Annie Jacobsen’s recent bestseller is a curiously unbalanced book: on one hand it reads as a sober historical account of one of America’s most prevailing twentieth-century mysteries; on the other hand it relishes in the intrigue and mythology surrounding Area 51 to such an extent that one isn’t sure by the end if they are closer or further away from the truth. The book, whose full title is Area 51: An Uncensored history of America’s Top Secret Military Base, certainly invited a lot of controversy when it was published earlier this year, something which has no doubt helped its sales.
The main cause of the controversy is a thread of argument running through Jacobsen’s book, in which she tries to connect the secret aircraft activities carried out at Area 51 with the famous crash of an alleged UFO near Roswell New Mexico in 1947. Somehow, Jacobsen manages to offend two opposing camps of readers: the dedicated band of UFO believers who subscribe to the extraterrestrial hypothesis (ETH) to explain the events at Roswell, and the more skeptical community of aviation enthusiasts and historians who likewise find Jacobsen’s argument to be ludicrous. Jacobsen’s take, gathered almost exclusively from witness testimony provided by one retired EG&G engineer, is that the craft recovered at Roswell was built by Russians with help from Nazi aircraft designers the Horten Brothers. The purpose of this, her source speculates, was to sow fear into the hearts of Americans by making it appear that an Alien invasion was underway, similar to the panic caused by the 1938 broadcast of Orson Welles’ radio adaptation of The War of the Worlds. It gets worse. On page 231 Jacobsen really lets fly with the crazy theories, suggesting that evil Nazi war criminal Josef Mengele was also in on the plot:
The EG&G engineers were told that part of Joseph Stalin’s offer to Josef Mengele stated that if he could create a crew of grotesque, child-size aviators for Stalin, he would be given a laboratory in which to continue his work. According to what the engineers were told, Mengele held up his side of the Faustian bargain and provided Stalin with the child-size crew. [...] When Joseph Stalin sent the biologically and/or surgically reengineered children in the craft over New Mexico hoping it would land there, the engineers were told, Stalin’s plan was for the children to climb out and be mistaken for visitors from Mars.

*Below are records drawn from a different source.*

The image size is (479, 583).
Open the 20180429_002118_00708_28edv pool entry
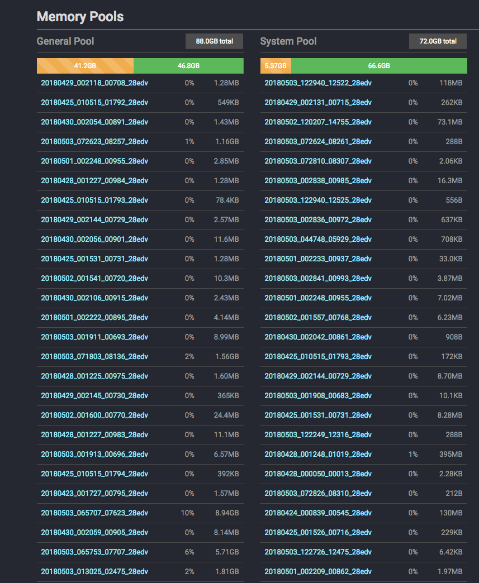click(94, 83)
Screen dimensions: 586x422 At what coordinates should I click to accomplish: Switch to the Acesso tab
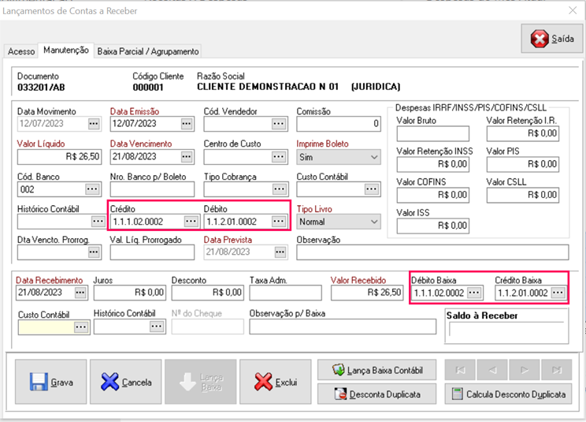pyautogui.click(x=21, y=51)
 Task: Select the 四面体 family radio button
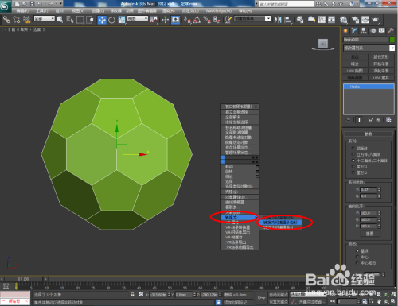353,148
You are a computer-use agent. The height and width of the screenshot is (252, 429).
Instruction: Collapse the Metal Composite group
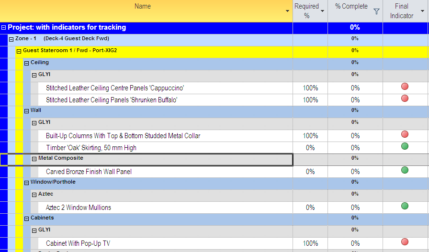pyautogui.click(x=34, y=159)
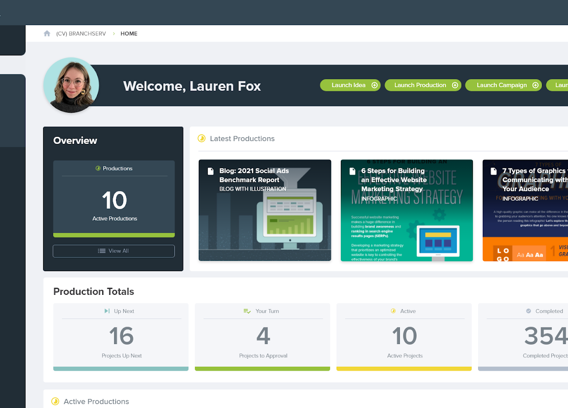Click the Active Productions section icon
Viewport: 568px width, 408px height.
[55, 401]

The grounds on which these claims can be rejected are obvious and have already been pointed out by reviewers, but I’ll quickly recap them here. In order to accept Jacobsen’s story as valid, one would also have to affirm that (i) Soviet airframe design made a rapid and unparalleled leap in capability immediately following World War 2, but was never subsequently used again; (ii) Stalin believed hoaxing the American public was a strategic objective worthy of vast expenditures and the risk of military conflict with the United States; and (iii) that the Soviets would hand over the most advanced aircraft ever designed by crashing it on US soil on purpose. And these points don’t even address the fantastical nonsense about the craft being piloted by deformed genetic experiments of Dr. Mengele. Children who, as one NPR interviewer pointed out, wouldn’t have had time to age the 13 years by 1947, as claimed by Jacobsen in her book. Insulting our intelligence still further, Jacobsen makes several references in her book to Ockham’s razor, suggesting that her theory for the Roswell crash is somehow the least contrived. In the popular UK slang, it’s almost as if she’s taking the piss.

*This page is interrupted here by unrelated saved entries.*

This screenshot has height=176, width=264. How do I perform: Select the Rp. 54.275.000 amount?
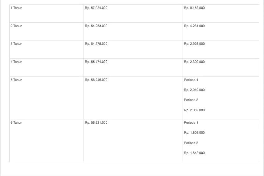[x=96, y=44]
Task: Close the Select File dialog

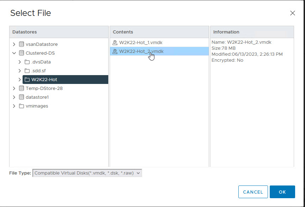Action: coord(292,13)
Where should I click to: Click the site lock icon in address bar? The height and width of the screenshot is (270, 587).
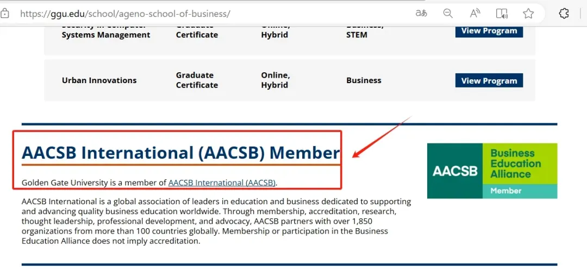click(x=4, y=14)
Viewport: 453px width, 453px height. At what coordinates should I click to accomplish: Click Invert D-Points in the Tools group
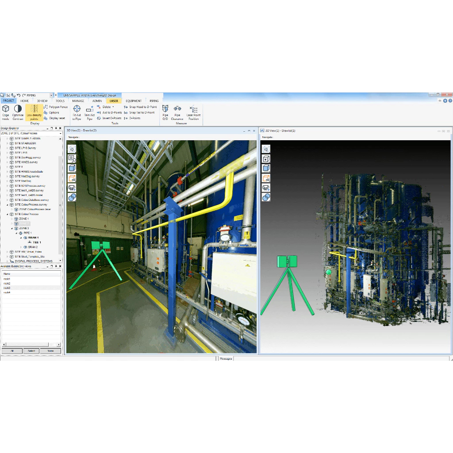point(112,118)
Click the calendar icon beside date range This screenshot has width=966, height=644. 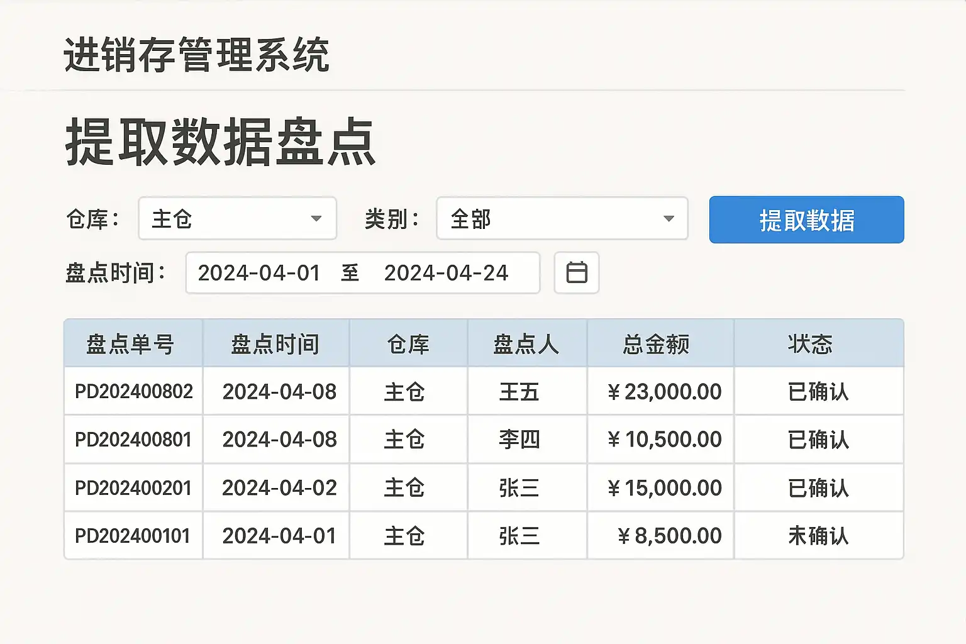click(576, 273)
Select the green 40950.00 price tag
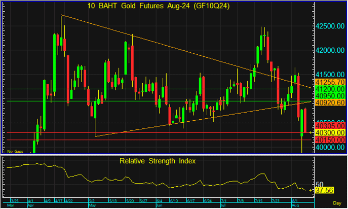 (x=330, y=95)
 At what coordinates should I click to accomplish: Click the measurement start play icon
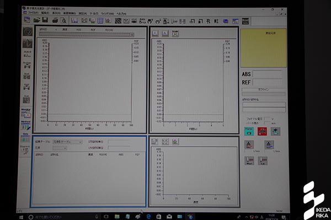coord(28,43)
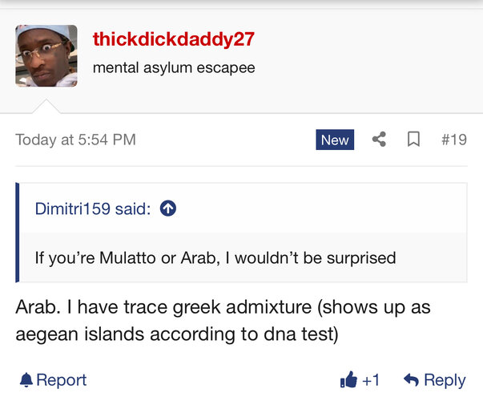
Task: Click the "mental asylum escapee" user title
Action: click(x=174, y=68)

The extent of the lunacy is such that we actually need to take a step down from the dizzying heights of Jacobsen’s theory, to get back to the more believable scenario of extraterrestrials. One Roswell researcher, Anthony Bragalia, has suggested that we need to read between the lines of Jacobsen’s account: perhaps the EG&G source himself was deceived about the true origin of the wreckage he claimed to have examined. On Bragalia’s blog he explains:
[O'Donnel] was told that it was of Soviet origin. But “exotic technology” that has been recovered by military are often studied by using the subterfuge or cover of being told that they are of “Russian origin.” And this holds especially true for the Roswell crash. There are numerous times when the “Soviets” or the “Russians” were used to describe where such artifacts came from. They were a convenient and ideal excuse or reason for the study of such things.

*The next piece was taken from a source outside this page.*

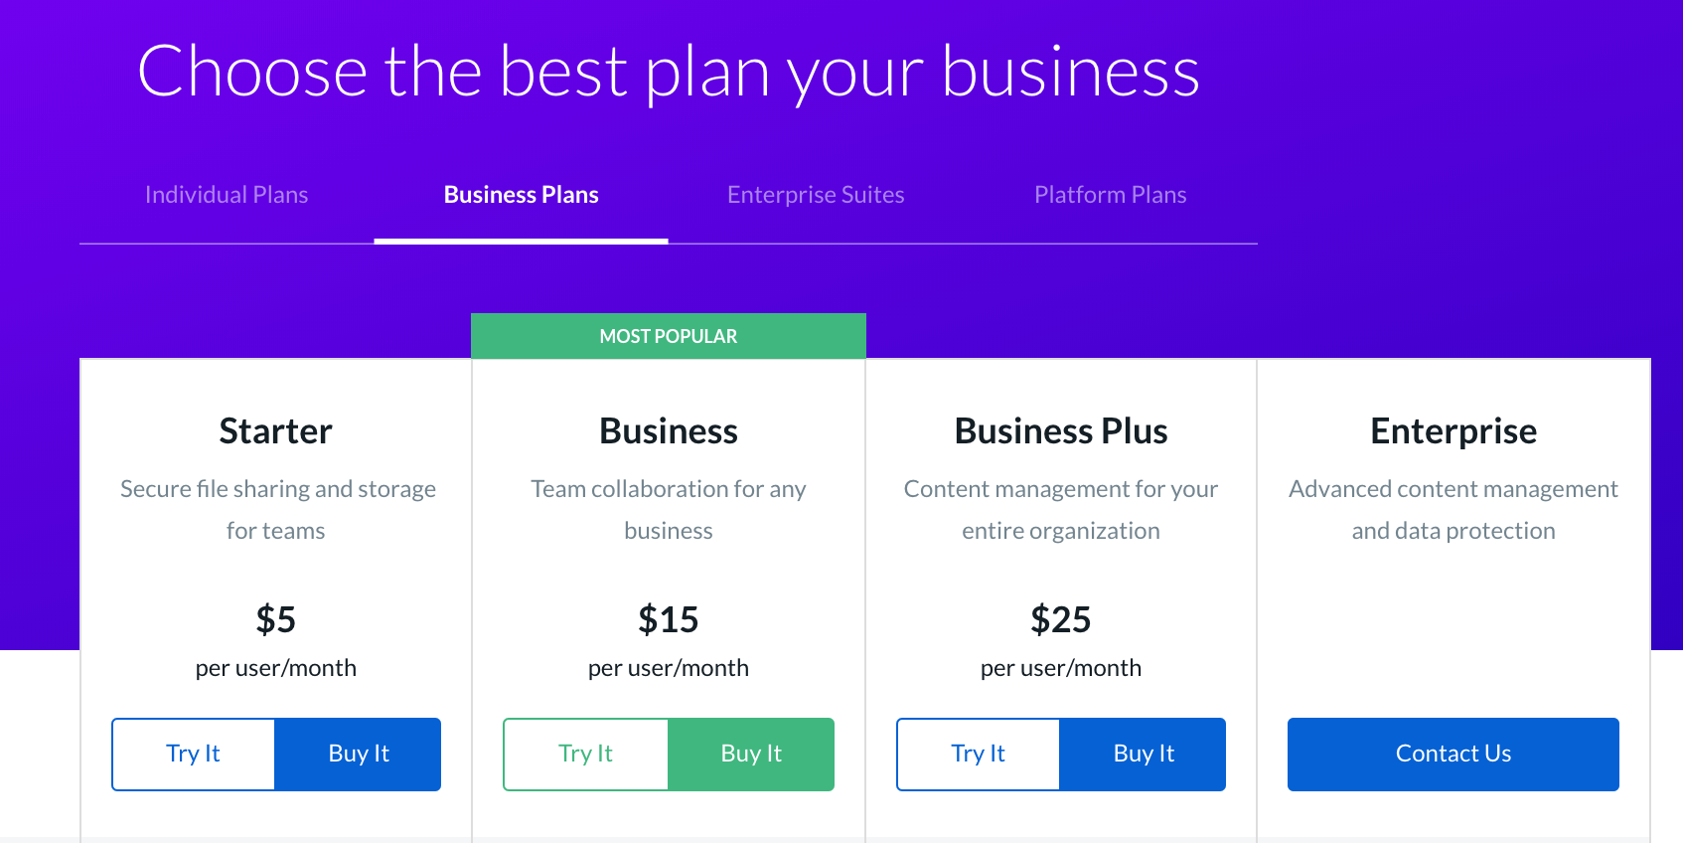1683x843 pixels.
Task: Click the green Buy It button
Action: 751,754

Even if we take Bragalia’s position, and we generously give Jacobsen the benefit of the doubt, there’s no denying that she dealt the rest of her sources (patriotic men who fought to defend their country no matter the cost) a tremendous slap in the face by associating them with unsubstantiated UFO lore and Nazi war criminals. Her book about Area 51 would have been interesting enough on its own, without having to go near the Roswell incident. As one reviewer over on Amazon unkindly puts it, the result is ‘absolute trash, riddled with mistakes and outright lunacy’.